== PROBLEM DETAILS ==
Exactly the line with "Click the gray" and the lines that follow it, through the closing line of the entries, should be restated, with nothing left out or added.

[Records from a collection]

════

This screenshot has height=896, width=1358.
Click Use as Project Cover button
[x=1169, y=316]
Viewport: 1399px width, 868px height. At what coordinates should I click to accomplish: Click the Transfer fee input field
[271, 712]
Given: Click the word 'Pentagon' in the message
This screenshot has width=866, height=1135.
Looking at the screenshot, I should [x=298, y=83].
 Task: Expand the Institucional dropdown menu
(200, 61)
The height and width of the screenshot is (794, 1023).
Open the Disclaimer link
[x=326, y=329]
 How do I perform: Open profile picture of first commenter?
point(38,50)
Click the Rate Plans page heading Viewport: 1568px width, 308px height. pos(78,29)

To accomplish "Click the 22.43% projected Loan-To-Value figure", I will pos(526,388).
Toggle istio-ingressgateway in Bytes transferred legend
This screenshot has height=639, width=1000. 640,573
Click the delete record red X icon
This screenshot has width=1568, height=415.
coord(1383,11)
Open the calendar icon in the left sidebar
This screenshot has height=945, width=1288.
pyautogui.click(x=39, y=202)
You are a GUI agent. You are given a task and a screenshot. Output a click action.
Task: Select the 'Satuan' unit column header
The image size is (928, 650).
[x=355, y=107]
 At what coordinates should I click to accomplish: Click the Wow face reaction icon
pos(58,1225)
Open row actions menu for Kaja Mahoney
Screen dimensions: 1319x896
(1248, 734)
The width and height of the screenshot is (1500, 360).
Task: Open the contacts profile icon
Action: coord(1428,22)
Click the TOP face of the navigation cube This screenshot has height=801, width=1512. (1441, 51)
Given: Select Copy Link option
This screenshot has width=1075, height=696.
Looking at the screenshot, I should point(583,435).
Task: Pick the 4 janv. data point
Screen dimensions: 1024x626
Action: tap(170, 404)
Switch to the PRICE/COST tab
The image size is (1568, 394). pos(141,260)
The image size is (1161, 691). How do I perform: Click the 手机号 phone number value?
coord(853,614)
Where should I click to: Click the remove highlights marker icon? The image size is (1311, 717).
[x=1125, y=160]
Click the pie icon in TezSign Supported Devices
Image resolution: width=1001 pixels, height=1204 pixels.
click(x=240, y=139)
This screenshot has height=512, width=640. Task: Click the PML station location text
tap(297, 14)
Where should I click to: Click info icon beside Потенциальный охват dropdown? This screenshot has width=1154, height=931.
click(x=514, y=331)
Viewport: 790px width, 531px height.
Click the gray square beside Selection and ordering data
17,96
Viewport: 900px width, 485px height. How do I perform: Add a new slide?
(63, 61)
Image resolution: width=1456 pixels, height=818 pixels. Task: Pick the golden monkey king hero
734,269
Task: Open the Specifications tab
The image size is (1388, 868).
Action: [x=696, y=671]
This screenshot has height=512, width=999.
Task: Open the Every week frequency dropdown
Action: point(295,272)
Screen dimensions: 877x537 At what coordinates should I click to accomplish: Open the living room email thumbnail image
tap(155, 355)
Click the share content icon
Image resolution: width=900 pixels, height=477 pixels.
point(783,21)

════

== RESULT ==
Click the gray square beside Selection and ordering data
17,96
Viewport: 900px width, 485px height. How do I perform: Add a new slide?
(63, 61)
Image resolution: width=1456 pixels, height=818 pixels. Task: Pick the golden monkey king hero
734,269
Task: Open the Specifications tab
The image size is (1388, 868).
Action: [x=696, y=671]
This screenshot has height=512, width=999.
Task: Open the Every week frequency dropdown
Action: point(295,272)
Screen dimensions: 877x537 At what coordinates should I click to accomplish: Open the living room email thumbnail image
tap(155, 355)
Click the share content icon
Image resolution: width=900 pixels, height=477 pixels.
point(783,21)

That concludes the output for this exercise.